‘i wouldn’t go on rides because i was afraid the bar wouldn’t fit’
i’d go to amusement parks with my nephews but i wouldn’t go on rides because i worried the bar wouldn’t fit over me and i’d be embarrassed. my friends and i used to go to clubs and i wouldn’t get asked to dance. it’s hard if you’re not the shape you’re supposed to be. but i think it also matters the way you present yourself. if you don’t have confidence in yourself, people often don’t pick you. i always assumed everything was because of how i looked, but it might not have had much to do with that.
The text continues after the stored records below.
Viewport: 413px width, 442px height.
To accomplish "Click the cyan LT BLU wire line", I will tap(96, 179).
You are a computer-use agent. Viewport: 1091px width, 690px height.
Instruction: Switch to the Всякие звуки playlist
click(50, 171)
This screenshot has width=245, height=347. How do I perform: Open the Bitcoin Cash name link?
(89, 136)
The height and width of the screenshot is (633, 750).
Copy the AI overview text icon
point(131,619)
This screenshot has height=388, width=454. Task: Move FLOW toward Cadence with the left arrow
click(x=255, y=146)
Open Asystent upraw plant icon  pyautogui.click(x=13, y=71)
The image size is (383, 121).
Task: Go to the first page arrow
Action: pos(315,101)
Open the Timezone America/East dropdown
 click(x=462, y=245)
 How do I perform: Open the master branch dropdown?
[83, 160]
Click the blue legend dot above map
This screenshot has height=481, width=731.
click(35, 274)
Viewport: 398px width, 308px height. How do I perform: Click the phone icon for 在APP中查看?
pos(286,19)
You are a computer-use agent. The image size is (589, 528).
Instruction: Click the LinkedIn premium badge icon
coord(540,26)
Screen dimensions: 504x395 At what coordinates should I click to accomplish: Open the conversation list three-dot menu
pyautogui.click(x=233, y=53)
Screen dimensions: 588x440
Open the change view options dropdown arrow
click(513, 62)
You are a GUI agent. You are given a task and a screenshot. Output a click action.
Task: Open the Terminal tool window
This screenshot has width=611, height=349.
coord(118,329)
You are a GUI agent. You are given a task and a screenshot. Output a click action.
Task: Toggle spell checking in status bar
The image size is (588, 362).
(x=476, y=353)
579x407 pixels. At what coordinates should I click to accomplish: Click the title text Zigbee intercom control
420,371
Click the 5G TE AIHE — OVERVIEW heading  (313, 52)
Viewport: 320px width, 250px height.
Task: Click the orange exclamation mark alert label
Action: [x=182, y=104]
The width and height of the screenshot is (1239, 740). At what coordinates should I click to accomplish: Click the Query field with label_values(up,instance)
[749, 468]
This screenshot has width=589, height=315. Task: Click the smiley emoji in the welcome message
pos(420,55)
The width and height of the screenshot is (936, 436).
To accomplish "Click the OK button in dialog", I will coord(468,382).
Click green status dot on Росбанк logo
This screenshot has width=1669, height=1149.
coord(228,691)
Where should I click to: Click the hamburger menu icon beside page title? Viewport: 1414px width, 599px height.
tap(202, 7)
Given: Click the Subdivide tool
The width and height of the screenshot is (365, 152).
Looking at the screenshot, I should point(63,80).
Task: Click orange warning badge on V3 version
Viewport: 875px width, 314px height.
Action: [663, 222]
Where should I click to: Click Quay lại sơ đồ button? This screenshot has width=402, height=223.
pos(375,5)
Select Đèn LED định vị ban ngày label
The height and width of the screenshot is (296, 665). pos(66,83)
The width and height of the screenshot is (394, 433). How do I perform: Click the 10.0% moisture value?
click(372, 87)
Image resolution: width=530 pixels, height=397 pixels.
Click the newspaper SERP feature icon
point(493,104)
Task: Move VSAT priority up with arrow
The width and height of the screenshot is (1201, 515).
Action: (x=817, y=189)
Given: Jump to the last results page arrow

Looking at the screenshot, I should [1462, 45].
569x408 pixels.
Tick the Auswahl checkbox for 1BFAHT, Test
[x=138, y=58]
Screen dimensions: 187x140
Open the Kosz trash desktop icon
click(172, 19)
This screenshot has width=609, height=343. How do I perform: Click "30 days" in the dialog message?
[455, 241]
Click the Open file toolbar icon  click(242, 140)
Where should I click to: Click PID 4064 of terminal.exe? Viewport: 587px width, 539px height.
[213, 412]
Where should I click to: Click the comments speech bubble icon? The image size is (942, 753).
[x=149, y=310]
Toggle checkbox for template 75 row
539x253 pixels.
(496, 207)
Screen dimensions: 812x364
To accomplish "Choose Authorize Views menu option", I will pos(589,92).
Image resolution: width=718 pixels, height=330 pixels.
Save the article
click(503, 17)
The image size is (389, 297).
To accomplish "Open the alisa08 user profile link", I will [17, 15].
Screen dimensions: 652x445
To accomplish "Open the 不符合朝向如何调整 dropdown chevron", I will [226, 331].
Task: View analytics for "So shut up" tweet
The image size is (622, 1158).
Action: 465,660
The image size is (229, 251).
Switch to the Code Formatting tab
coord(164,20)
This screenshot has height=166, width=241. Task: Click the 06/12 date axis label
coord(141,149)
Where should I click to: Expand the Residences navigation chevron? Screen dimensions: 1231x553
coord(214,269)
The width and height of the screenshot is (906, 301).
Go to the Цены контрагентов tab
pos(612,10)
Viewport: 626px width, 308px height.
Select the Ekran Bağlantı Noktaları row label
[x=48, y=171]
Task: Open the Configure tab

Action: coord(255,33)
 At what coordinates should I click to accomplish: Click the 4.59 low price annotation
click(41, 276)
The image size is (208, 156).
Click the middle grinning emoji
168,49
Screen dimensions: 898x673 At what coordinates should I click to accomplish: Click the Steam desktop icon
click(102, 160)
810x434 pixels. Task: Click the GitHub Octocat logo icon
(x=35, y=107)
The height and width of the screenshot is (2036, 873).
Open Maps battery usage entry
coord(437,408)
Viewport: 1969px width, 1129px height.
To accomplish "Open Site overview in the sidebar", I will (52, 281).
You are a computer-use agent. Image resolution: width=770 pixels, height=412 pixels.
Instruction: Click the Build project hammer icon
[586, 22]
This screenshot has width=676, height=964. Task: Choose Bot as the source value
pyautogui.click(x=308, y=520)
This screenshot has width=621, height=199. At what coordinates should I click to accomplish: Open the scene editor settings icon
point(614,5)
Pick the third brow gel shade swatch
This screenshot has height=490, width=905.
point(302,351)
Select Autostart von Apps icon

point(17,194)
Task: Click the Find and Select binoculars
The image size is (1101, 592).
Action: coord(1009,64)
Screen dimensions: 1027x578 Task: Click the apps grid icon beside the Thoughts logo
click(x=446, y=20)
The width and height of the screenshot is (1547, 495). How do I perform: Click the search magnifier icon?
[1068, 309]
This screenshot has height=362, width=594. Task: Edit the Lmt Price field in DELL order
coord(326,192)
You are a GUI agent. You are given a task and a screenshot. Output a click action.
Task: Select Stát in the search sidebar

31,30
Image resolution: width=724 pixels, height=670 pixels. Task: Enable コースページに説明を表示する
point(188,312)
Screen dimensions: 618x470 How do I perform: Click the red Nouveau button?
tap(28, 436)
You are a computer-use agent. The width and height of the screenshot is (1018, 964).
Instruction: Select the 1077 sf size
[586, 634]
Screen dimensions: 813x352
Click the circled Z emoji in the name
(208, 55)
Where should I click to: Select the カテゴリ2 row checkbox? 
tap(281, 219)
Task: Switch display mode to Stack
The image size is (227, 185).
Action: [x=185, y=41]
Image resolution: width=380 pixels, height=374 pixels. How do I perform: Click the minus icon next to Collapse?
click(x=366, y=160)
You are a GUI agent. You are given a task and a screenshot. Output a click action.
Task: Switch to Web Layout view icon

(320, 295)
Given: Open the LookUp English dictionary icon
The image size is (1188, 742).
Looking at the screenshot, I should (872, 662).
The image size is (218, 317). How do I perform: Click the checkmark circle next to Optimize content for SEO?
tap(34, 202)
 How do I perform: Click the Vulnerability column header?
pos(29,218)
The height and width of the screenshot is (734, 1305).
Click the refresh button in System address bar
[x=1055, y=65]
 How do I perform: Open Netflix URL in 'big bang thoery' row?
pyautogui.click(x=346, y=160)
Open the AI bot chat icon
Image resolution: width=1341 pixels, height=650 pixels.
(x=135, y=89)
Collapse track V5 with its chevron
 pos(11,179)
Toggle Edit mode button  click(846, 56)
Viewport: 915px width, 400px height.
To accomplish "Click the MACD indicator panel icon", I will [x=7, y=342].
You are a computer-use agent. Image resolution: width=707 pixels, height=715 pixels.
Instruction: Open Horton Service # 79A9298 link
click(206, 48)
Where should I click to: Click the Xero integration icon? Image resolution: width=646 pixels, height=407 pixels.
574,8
one time i was picking up groceries late at night, and as i was about to pay, the two ladies behind me asked to go ahead of me. normally, i would have said yes, but on this night, i had been teaching all day and i was so tired. it was the one time in my life i said no. they started harassing me saying things like, ‘what is that bad smell? people who are fat are so lazy.’ they were so loud that everyone in the store could hear. i didn’t say anything, other than asking them why they were so mean. i should have said more but i was so embarrassed.
they were like so many others who think overweight people are lazy and have no self-control, that they don’t look after themselves, they’re out of shape and don’t exercise. until about eight years ago, i was extremely healthy in other ways. i exercised, i went to the gym. even at 250 pounds, i jogged, hiked, canoed, lifted weights. i was in pretty good physical condition considering my weight. and then i developed arthritis in my knees and that changed everything. i was told three years ago that i need new knees. i’m trying to lose at least some weight because i don’t want to start on new knees with that heavy weight.